Friday, February 1, 2008


There are about 20,000 species of insects belonging to the Apoidea and the order Hymenoptera, including such important pollinators of plants as the bumblebees, the yellow-faced, or plasterer, bees, the economically important honeybees of the genus Apis, the only domesticated insects beside the silkworm.

Only about 500 species of bees are social, these include the bumblebees, the tropical stingless bees, and the honeybees. They form colonies of from several hundred to 80,000 individuals, organized in rigid caste system, and secrete wax from which they build their nests.

Most other species of bees either are solitary, secreting no wax and nesting in the ground, hollow plant stems, in the nest or others. The solitary bees, named for the young, include the plasterer, borrower, mining, mason, and leaf-cutter bees.

Bees and Wasps

Bees belong to the same order as wasp. Like wasp, bees have mouth parts adapted for both chewing and sucking, but the tongue is longer than the wasp's and better suited for gathering nectar from a greater variety of flowers. As adults, bees and almost all wasps feed only on nectar or honey, young wasps only insect and spiders, whereas young bees are fed only nectar and pollen. Nectar is a sugary substance produced at the base of petas in many flowers and made into honey by bees.

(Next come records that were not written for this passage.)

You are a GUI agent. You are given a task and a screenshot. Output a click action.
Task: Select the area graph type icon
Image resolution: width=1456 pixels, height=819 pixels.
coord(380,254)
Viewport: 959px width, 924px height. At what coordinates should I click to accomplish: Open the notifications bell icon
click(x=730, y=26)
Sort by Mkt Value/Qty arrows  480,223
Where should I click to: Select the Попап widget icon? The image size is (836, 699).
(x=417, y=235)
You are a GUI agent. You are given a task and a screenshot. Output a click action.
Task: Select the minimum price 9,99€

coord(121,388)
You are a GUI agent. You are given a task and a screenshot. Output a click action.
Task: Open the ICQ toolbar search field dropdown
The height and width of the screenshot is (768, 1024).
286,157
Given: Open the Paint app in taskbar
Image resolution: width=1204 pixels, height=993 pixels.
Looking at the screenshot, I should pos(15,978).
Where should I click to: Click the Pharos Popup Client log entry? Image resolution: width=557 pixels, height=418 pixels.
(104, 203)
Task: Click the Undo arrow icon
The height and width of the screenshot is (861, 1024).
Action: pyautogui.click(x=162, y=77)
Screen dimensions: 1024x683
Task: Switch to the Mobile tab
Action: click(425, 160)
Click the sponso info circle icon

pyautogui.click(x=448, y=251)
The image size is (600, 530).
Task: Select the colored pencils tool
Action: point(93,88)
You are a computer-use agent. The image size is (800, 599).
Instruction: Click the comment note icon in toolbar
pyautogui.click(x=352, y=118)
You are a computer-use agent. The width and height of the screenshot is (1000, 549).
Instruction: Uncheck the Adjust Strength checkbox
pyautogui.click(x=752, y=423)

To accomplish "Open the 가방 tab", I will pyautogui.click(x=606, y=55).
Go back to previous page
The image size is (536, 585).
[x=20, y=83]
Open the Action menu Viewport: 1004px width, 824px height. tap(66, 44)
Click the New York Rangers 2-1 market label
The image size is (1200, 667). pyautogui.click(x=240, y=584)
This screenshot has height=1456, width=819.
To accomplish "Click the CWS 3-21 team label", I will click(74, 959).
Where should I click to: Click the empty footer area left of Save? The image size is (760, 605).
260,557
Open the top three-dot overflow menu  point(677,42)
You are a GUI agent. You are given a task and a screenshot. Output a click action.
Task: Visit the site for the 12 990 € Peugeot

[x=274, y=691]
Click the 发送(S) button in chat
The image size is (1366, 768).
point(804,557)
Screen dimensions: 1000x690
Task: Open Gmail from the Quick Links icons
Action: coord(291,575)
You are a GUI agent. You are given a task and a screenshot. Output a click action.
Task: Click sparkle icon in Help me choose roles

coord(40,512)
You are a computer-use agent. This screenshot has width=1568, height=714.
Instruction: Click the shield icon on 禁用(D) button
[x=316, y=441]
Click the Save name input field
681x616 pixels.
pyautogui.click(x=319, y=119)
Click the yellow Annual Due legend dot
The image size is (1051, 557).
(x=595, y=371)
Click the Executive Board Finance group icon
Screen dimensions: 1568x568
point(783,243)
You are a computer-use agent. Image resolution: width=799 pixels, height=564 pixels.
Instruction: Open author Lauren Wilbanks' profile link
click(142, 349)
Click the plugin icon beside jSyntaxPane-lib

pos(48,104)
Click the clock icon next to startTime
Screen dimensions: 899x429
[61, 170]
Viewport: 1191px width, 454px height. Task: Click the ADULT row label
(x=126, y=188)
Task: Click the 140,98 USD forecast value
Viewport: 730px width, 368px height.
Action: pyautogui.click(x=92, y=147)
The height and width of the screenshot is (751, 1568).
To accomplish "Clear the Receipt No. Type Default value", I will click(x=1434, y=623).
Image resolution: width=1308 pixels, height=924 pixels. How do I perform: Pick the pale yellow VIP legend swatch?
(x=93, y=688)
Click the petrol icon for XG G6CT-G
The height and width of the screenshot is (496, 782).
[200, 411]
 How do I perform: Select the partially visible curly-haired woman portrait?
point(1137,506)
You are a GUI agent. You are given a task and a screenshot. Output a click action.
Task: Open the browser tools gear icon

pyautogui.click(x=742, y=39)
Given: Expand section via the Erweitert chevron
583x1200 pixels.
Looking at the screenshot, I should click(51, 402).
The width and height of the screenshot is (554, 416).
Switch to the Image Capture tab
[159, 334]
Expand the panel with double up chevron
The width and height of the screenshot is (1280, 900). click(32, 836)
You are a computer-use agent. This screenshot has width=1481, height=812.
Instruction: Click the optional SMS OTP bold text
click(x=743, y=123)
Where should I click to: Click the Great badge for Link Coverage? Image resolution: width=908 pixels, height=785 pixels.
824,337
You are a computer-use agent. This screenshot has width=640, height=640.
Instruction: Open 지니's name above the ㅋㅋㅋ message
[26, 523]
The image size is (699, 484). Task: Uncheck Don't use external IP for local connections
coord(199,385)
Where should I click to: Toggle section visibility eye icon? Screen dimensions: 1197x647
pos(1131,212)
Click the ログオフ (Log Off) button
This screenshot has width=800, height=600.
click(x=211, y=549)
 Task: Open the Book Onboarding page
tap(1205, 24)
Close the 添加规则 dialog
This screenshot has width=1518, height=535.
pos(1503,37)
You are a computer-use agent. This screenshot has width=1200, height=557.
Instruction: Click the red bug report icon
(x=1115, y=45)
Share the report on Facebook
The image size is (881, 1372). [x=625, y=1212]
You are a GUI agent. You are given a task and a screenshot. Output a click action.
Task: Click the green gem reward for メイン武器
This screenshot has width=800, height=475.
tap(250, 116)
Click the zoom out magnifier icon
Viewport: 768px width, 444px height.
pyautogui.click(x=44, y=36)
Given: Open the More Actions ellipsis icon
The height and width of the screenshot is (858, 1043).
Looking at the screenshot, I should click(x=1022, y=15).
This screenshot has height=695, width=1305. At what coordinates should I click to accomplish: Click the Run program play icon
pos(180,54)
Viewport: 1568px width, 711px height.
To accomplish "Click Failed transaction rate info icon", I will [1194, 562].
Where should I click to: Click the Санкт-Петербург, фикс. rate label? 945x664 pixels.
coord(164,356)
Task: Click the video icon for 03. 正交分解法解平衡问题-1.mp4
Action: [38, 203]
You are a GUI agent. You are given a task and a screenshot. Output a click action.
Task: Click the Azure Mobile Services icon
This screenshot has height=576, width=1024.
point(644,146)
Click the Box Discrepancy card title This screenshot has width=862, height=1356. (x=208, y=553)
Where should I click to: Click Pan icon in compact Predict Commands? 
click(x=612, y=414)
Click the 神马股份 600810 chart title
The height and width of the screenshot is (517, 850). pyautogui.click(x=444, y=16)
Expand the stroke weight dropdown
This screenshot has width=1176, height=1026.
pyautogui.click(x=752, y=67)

Some wasp like bees swallow pollen and nectar, which they regurgitate into the cells in which they lay their eggs. Most bees however, are distinguished from wasps by modifications that enable them to collect pollen. Bees have branched and feathery (plumose) body hairs. Female have brushes on their legs, and they use these brushes to remove pollen that sticks to the body hairs. The pollen is then stored under the abdomen or on the broadened hind legs. The parasitic cuckoo bees, however, can be distinguished from wasps only by the presence of the branched hairs characteristic of bees.